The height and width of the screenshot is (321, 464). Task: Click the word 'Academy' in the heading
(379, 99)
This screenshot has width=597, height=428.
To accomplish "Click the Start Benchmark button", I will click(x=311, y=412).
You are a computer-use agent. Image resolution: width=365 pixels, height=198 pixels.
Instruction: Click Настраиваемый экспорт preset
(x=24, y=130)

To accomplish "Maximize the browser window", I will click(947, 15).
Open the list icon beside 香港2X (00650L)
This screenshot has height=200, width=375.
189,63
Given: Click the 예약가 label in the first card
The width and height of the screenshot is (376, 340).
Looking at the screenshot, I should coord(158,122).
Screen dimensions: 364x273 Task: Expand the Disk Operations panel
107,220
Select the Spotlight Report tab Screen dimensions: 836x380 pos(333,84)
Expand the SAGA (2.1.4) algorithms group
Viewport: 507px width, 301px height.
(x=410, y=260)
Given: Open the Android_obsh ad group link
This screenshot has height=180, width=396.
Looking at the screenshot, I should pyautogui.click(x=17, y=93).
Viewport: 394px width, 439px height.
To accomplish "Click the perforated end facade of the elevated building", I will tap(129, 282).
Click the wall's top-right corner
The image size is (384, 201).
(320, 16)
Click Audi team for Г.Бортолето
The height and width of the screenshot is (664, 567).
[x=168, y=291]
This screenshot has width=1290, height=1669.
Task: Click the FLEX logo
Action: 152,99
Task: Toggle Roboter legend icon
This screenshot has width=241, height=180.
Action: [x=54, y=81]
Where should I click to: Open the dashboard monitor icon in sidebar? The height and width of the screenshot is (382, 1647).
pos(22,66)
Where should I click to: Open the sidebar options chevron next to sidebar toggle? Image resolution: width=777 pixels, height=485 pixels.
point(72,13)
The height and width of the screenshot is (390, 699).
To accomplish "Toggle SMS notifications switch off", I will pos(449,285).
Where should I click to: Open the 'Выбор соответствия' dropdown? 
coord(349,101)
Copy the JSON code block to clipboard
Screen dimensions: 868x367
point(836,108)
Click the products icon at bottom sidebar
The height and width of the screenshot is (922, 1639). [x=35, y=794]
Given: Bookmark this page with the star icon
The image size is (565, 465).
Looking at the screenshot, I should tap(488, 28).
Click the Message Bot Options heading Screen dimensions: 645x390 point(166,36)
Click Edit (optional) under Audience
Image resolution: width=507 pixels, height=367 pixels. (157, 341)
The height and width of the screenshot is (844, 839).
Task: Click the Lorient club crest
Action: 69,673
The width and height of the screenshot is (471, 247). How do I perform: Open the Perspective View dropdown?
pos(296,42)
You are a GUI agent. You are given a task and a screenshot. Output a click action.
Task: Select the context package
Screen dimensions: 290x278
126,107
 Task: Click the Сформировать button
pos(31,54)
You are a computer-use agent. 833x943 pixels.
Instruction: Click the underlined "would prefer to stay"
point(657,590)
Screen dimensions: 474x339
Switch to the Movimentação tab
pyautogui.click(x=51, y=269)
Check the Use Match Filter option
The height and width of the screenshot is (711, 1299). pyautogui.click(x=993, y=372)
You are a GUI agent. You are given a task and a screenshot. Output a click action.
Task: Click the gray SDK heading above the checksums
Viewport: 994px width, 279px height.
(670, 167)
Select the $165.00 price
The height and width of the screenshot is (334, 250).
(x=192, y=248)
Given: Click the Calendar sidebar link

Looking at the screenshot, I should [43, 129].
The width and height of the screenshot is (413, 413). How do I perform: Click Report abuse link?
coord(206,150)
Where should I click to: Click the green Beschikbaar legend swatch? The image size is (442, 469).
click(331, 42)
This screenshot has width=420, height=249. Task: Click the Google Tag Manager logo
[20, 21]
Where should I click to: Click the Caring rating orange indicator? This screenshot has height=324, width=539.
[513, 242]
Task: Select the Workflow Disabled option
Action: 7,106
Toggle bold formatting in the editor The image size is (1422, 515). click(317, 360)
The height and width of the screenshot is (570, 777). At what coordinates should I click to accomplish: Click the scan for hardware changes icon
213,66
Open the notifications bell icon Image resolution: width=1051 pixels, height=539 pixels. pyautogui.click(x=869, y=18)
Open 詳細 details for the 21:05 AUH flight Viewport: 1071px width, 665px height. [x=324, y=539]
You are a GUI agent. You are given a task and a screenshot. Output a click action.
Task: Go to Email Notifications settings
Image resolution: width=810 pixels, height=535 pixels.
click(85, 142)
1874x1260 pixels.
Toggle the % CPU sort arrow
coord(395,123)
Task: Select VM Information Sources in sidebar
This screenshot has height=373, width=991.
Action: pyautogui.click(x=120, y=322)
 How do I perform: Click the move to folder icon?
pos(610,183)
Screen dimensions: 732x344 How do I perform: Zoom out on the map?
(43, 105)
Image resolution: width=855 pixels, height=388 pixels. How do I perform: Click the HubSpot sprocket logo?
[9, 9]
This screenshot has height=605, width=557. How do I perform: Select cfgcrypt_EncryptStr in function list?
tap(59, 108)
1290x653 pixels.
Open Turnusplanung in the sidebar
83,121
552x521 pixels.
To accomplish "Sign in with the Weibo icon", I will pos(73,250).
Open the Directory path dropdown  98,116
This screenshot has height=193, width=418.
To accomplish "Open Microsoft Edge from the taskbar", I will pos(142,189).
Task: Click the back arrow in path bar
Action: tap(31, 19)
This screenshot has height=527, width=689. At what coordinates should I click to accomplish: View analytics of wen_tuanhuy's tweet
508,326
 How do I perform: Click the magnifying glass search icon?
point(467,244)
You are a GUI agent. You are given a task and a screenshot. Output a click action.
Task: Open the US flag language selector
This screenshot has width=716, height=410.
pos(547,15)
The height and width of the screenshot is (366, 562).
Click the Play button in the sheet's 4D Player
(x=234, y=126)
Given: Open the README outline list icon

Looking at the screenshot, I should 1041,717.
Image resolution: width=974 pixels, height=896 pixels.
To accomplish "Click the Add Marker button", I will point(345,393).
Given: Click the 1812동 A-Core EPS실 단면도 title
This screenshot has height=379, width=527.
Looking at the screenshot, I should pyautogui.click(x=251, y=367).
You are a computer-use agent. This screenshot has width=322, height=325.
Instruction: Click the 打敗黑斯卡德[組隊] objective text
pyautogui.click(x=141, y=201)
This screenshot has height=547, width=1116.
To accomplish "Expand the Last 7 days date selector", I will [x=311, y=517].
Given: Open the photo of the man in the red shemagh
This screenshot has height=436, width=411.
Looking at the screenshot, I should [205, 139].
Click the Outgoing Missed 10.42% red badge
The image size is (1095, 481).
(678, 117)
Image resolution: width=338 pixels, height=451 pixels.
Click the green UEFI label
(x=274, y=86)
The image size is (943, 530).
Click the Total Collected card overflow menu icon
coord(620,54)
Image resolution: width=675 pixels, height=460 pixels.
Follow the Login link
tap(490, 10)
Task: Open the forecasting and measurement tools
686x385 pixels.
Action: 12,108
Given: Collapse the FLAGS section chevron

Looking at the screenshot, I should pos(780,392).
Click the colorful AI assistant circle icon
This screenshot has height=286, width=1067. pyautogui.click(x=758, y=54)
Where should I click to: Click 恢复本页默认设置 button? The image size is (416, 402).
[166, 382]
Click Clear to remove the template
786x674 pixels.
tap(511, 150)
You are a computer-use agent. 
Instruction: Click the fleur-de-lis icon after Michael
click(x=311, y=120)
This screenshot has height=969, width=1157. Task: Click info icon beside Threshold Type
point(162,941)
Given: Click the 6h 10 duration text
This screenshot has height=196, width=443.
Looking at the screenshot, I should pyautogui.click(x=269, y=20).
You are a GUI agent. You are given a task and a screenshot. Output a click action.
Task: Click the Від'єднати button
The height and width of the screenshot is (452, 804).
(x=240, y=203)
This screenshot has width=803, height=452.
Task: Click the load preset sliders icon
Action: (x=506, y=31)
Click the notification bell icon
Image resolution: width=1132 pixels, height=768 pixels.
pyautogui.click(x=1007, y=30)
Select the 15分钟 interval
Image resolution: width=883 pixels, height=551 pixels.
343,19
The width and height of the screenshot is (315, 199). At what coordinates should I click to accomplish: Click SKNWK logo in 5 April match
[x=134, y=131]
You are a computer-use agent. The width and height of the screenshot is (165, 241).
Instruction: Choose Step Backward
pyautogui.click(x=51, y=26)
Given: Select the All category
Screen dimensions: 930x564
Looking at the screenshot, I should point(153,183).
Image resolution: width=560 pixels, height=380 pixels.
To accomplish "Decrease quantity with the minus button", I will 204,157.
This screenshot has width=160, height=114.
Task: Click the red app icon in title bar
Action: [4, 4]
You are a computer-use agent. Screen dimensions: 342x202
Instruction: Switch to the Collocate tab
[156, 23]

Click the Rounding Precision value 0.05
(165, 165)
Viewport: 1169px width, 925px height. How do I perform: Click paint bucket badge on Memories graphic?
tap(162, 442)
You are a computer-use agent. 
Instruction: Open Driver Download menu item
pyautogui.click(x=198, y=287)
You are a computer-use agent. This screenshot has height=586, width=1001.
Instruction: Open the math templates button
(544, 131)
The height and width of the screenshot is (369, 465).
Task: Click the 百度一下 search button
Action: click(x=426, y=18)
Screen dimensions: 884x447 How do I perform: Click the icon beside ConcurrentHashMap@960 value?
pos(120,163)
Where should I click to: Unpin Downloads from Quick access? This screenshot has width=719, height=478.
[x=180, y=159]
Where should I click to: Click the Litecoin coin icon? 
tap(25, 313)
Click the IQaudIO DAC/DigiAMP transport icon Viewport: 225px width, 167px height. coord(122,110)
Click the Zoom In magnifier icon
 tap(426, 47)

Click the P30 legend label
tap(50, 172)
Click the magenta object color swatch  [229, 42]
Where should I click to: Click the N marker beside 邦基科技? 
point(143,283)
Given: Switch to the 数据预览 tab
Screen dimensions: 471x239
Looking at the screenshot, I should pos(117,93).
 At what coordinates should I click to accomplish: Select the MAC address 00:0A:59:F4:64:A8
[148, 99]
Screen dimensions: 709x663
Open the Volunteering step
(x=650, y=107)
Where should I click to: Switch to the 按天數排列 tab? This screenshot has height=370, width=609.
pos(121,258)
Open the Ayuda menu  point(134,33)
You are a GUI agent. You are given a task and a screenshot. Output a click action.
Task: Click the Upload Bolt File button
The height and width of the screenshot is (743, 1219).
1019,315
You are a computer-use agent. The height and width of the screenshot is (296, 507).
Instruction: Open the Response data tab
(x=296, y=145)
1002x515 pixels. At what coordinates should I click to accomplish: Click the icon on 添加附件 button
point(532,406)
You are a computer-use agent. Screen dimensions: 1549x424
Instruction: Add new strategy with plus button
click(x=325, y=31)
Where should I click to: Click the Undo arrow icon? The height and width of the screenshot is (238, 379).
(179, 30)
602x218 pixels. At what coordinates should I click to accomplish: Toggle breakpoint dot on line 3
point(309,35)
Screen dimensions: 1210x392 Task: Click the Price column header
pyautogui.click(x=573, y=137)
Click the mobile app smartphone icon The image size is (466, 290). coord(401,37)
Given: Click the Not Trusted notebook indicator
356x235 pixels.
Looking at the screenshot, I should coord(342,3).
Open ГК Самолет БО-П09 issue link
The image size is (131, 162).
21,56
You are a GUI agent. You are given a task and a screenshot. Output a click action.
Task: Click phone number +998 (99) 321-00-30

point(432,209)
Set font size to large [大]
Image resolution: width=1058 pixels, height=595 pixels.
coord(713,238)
++++++++++++++++++++
What is being asked →
Look over the records above and say how many lines hold the word "selector", giving the number alone.

Response area →
2